BoE leaves policy unchanged despite inflation pick-up

The Bank of England left monetary policy unchanged though one rate setter voted to reduce the target for bond purchases as the central bank predicted inflation would rise higher than previously expected.
The monetary policy committee voted unanimously to leave interest rates at their record low of 0.1% and voted 7-1 to maintain the £875bn target for government bond purchases.

Michael Saunders, an external member of the MPC, voted to reduce the bond-buying target to £830bn. Saunders and another member, Dave Ramsden, gave speeches recently expressing concern about inflation.

Inflation was 2.5% in June, above the BoE’s 2% target.
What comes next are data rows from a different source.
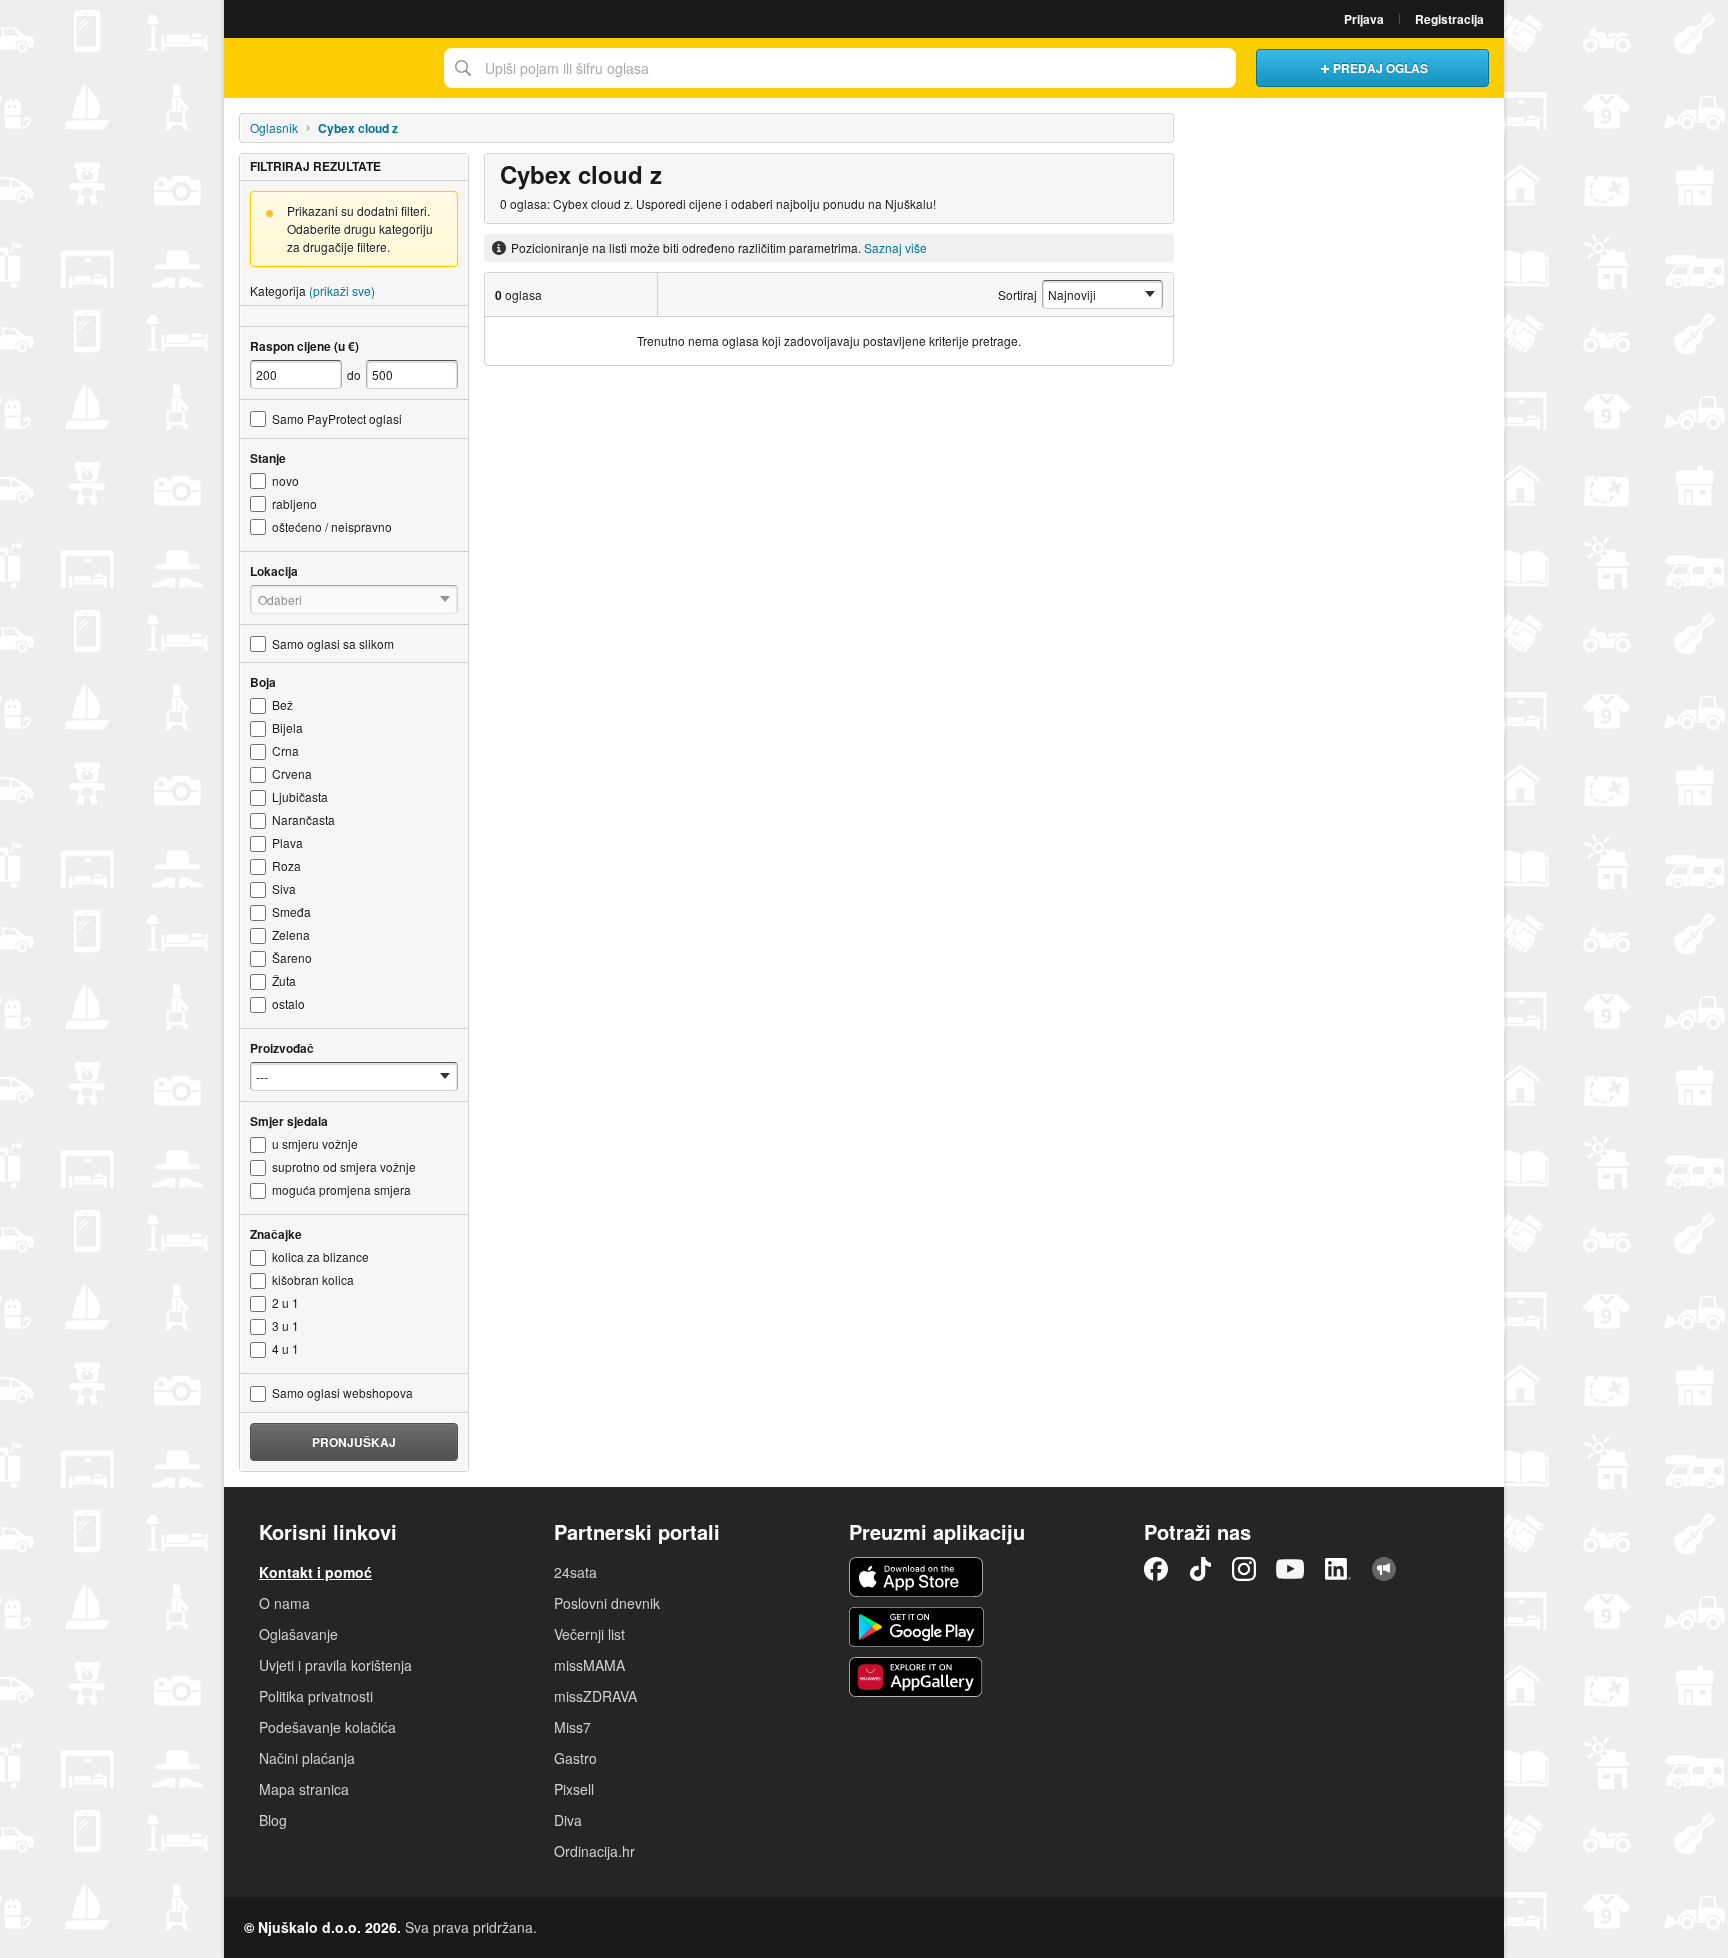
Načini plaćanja (307, 1758)
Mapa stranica (304, 1789)
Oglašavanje (298, 1634)
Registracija (1449, 19)
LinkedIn (1338, 1569)
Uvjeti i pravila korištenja (335, 1665)
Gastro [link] (575, 1758)
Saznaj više (895, 247)
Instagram (1244, 1569)
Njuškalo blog (1384, 1569)
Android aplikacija (916, 1627)
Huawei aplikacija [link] (916, 1677)
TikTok (1200, 1569)
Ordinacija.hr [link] (594, 1851)
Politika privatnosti (316, 1696)
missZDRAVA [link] (595, 1696)
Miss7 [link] (572, 1727)
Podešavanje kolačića (327, 1727)
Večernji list (589, 1634)
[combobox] (840, 68)
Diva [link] (568, 1820)
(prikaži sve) (342, 290)
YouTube (1290, 1569)
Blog (273, 1820)
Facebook (1156, 1569)
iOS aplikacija (916, 1577)
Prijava (1364, 19)
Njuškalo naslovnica (329, 68)
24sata (575, 1572)
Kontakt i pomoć (315, 1572)
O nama (284, 1603)
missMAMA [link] (589, 1665)
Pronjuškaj (354, 1442)
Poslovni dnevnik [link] (607, 1603)
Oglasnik (274, 127)
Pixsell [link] (574, 1789)
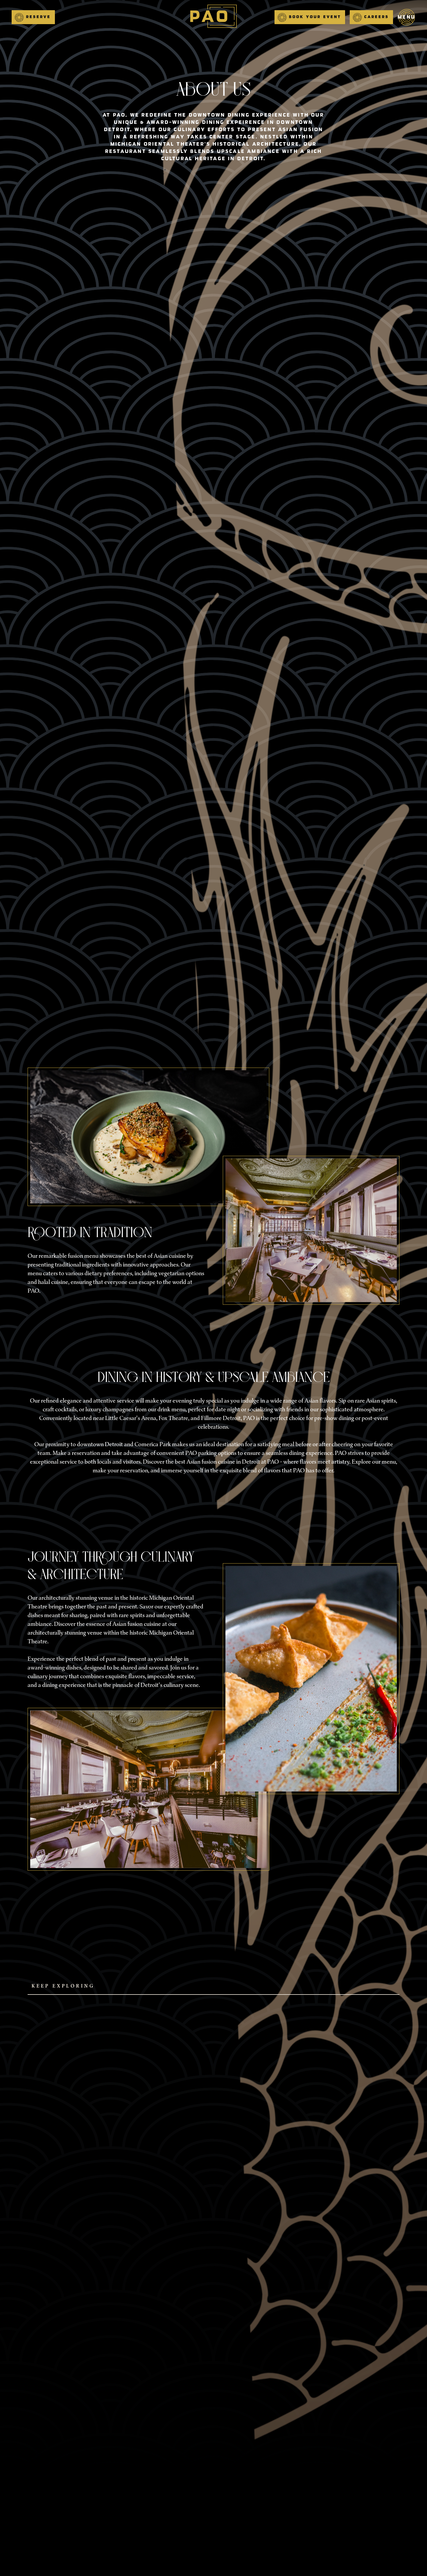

The central bank said on Thursday it expected inflation to hit about 4% by the fourth quarter of 2021 – higher than predicted before – before falling back close to the target from that point on.

“The committee’s central expectation is that current elevated global and domestic cost pressures will prove transitory,” the BoE said. “Nonetheless, the economy is projected to experience a more pronounced period of above-target inflation in the near term than expected in the May [inflation] report.”

BoE Governor Andrew Bailey has said the BoE would not be rushed into increasing rates with the economy still fragile and little evidence that rising prices would persist. But some economists, including former Governor Mervyn King, have warned against complacency over inflation.